5 Things to Stop Saying Because They Mean Nothing
“I like good strong words that mean something”
Jo March, our dear heroine of Little Women, preferred impactful, authentic language over polite affectation and vague gestures of support. A woman before her time. If only she knew we are still making the same ineloquent mistakes 175 years later (and if only she wasn’t fictional and I could be friends with her).
An on-topic PR blog! Free messaging advice! You’re welcome!
What follows is a list of words/phrases I want you to stop writing, saying, sharing. By you, I mean businesses, politicians, and universities, none of whom are likely to be reading this.
“Transparency” – Transparency is something you DO, not something you say. Are you acting transparently as an organization?
If you ARE transparent, there is simply no reason to utter the words “I support transparency” OR “We want to be as transparent as possible”.
Demonstrate your transparency. Don’t say it. To state it is hollow and empty and void of all meaning.
“Affordability” – Oooooh boy. I could write an entire blog on just this word, in the year of our Lord/Election Cycle 2026. I hope it is banished in 2027 by the lovely writers over at Lake Superior State University.
There is no word more subjective than affordability. You could do ‘man on the street’ interviews tomorrow, ask tens of thousands of people – and no two people will have the same answer to what constitutes affordability: for housing, on a phone bill, on a grocery receipt, on college tuition. On DOG FOOD (40% increase over 5 years, people). What is affordable means something different to EVERYONE. We all want things to be affordable. But there isn’t a universal definition of what that looks like, and too many companies are falling into the trap of promising affordability - as are politicians who do not pull levers of control over the inflationary costs of products and services people are worried about.
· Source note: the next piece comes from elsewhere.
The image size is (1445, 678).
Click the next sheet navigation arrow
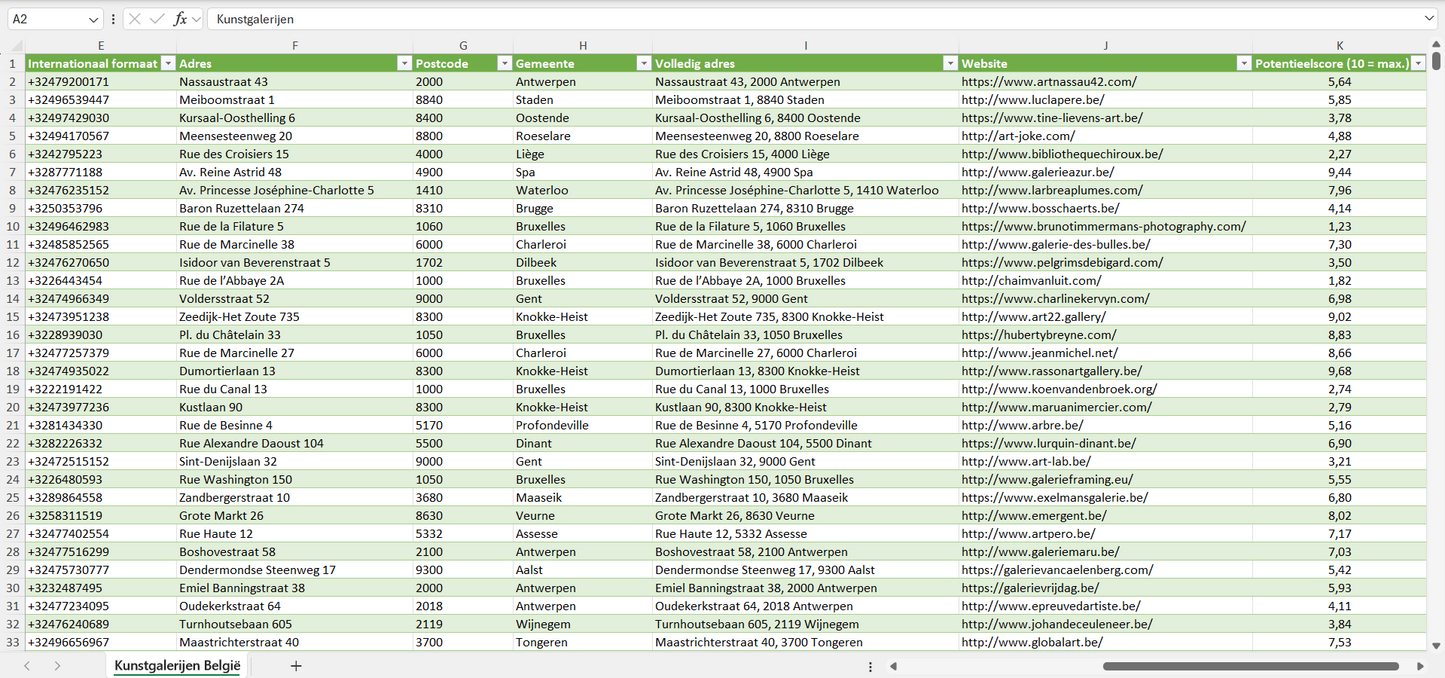point(57,666)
“Kitchen table issues” – You’re saying the quiet part out loud. Kitchen table issues is the collective term for the topics families sit around the kitchen table and discuss – things they concern themselves with on a daily basis: The cost of groceries. Their internet connection. Health care bills. Tuition payments. Putting a new roof on the house. Why the trash didn’t get picked up. Most people are worried about the logistics and costs of their day-to-day life, and politicians since the dawn of time have sought to relate to them on the most basic level – at their kitchen table. But you aren’t actually supposed to say “My campaign is focused on the kitchen table issues.” Just…talk about them. Or better yet – ASK about them. Show you’re listening.
“We pledge to/Promise to-”/Other vaguely promising language – Remember in the early days of the pandemic when every single place you’d ever bought something from in your entire life sent you an email saying “We’re here for you”? To this day, I have no idea what any of them meant by it. They didn’t offer anything. They didn’t do anything to help. I wasn’t comforted by their vague reassurances of being there for me. What was the point? That phrase became meaningless very rapidly.
There is not a lot of crossover in PR when it comes to advising on corporate marketing and for political campaigns, but here’s a big one:
People have extremely limited attention spans. Make every word count. Don’t expend your precious capital on the fractional moment of attention you get from customers or constituents to say things like “We’re committed to Michigan’s future” “We pledge to put customers first” “We want to be more transparent” (double whammy!)
Talk about WHAT you are doing. Not why you’re doing it, not vaguely mentioning you might do something, at some point. Just SAY the thing.
“Deep dive” – I want to take a deep dive off the Capitol dome every time I hear this. Please spare me. Spare all of us.